*SUPPLIED MATERIAL:*
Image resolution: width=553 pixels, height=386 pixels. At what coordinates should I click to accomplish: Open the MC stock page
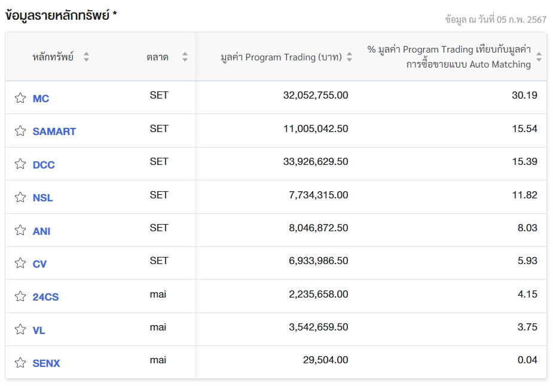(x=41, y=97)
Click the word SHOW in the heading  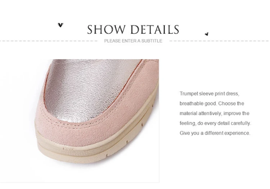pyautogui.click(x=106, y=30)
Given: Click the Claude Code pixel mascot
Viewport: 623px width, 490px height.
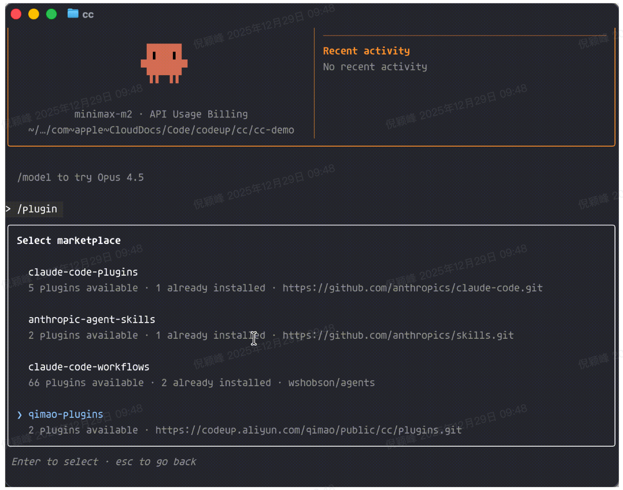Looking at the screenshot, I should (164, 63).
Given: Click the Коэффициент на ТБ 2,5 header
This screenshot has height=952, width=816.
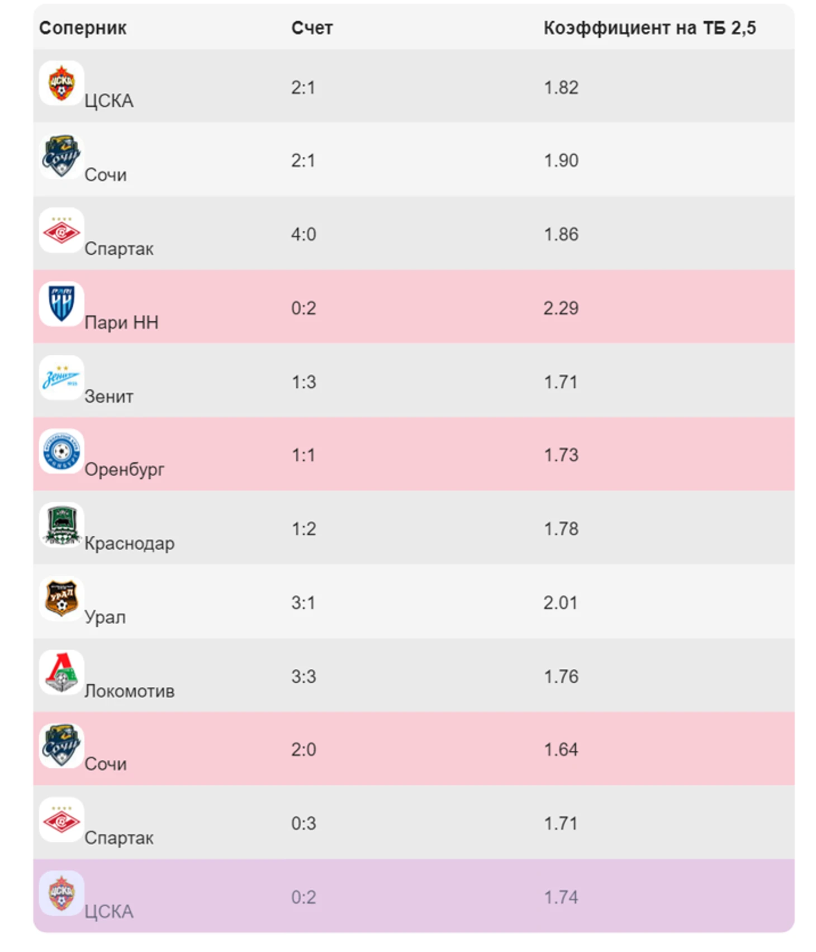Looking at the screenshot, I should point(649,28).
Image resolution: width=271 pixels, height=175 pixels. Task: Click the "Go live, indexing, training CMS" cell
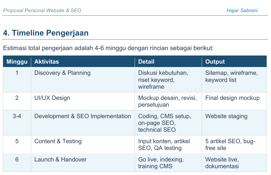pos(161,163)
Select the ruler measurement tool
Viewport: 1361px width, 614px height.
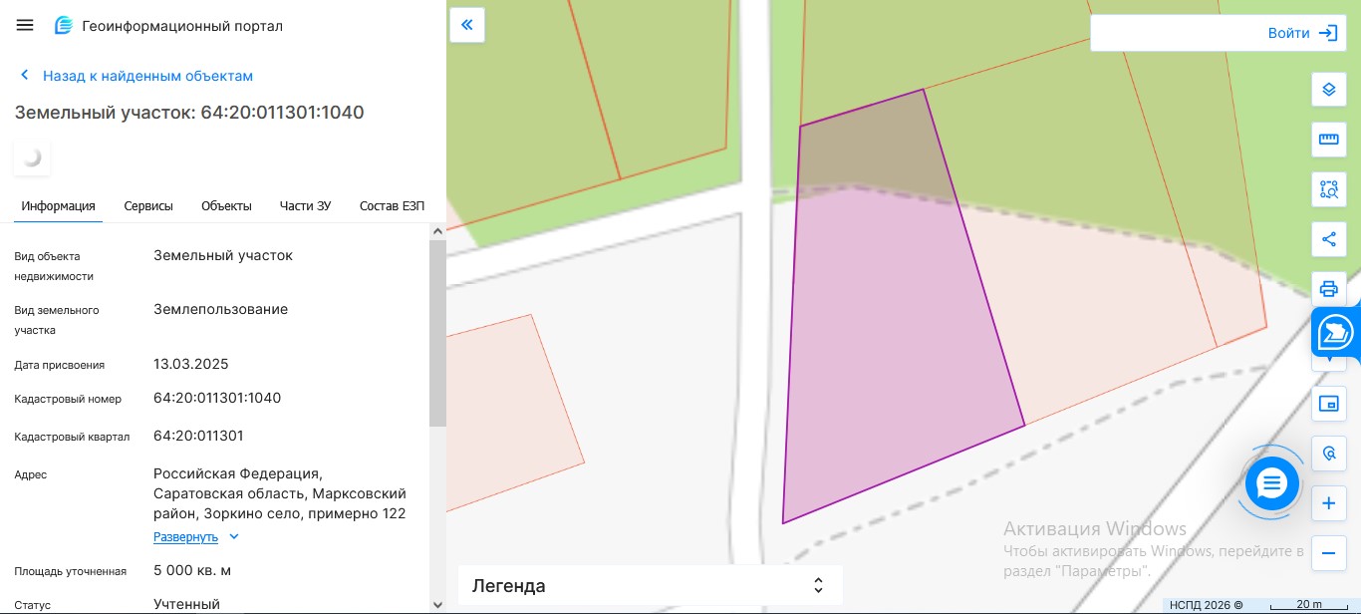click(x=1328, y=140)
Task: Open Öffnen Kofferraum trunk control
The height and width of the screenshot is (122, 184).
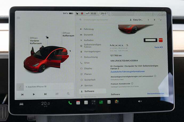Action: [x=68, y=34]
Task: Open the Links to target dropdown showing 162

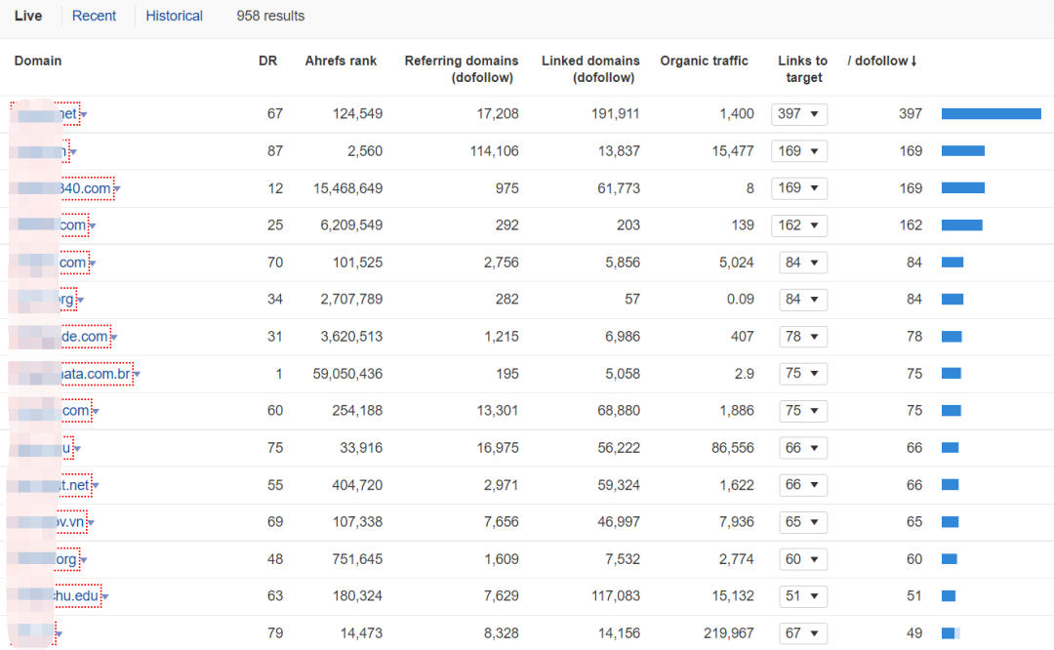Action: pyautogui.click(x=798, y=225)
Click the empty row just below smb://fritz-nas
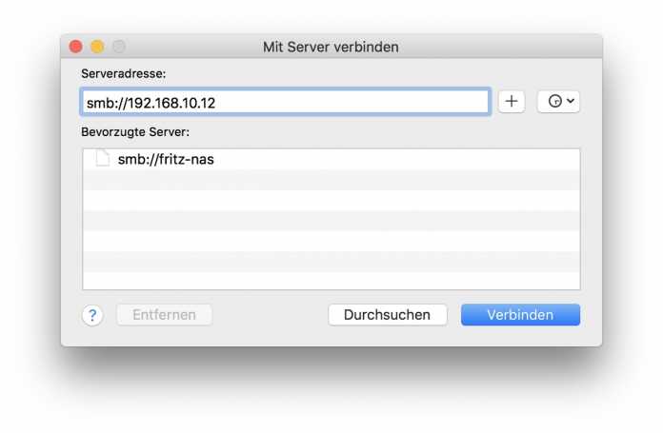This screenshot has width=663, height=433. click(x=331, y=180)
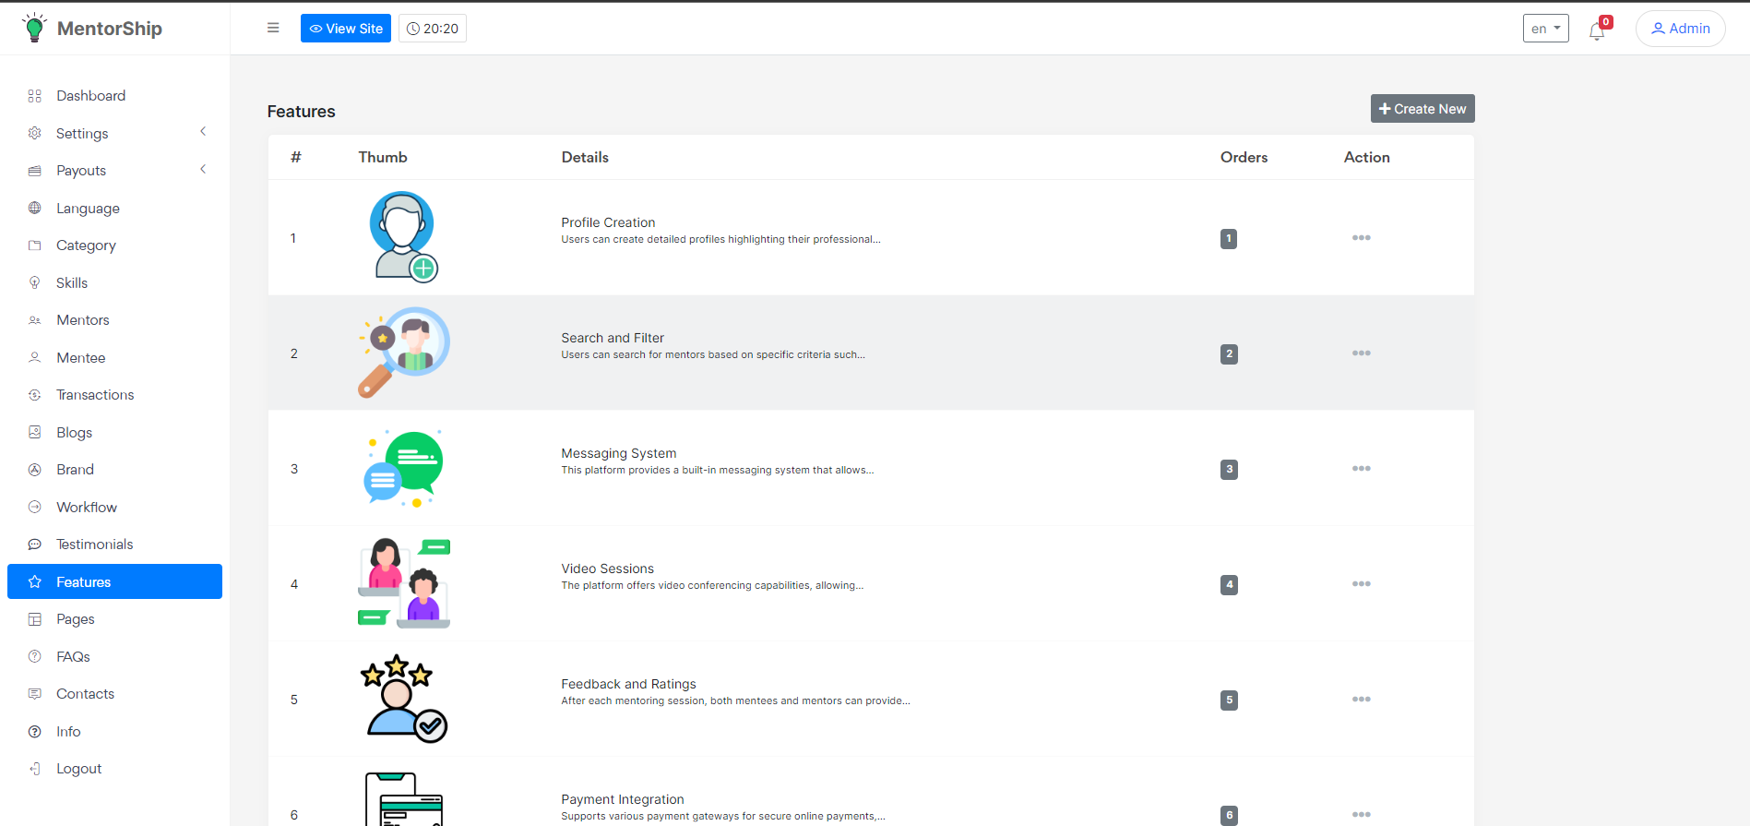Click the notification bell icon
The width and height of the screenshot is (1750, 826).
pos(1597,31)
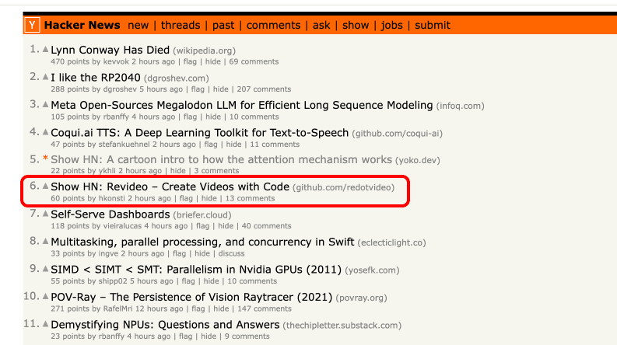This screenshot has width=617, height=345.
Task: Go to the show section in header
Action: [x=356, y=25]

*STATED GOAL:*
Pull out every line in the entries above that contains the string "Given", treating uppercase and lowercase letters as different.

*RESULT OF THE TASK:*
Given: Click the Claude Code pixel mascot
Given: Click the Коэффициент на ТБ 2,5 header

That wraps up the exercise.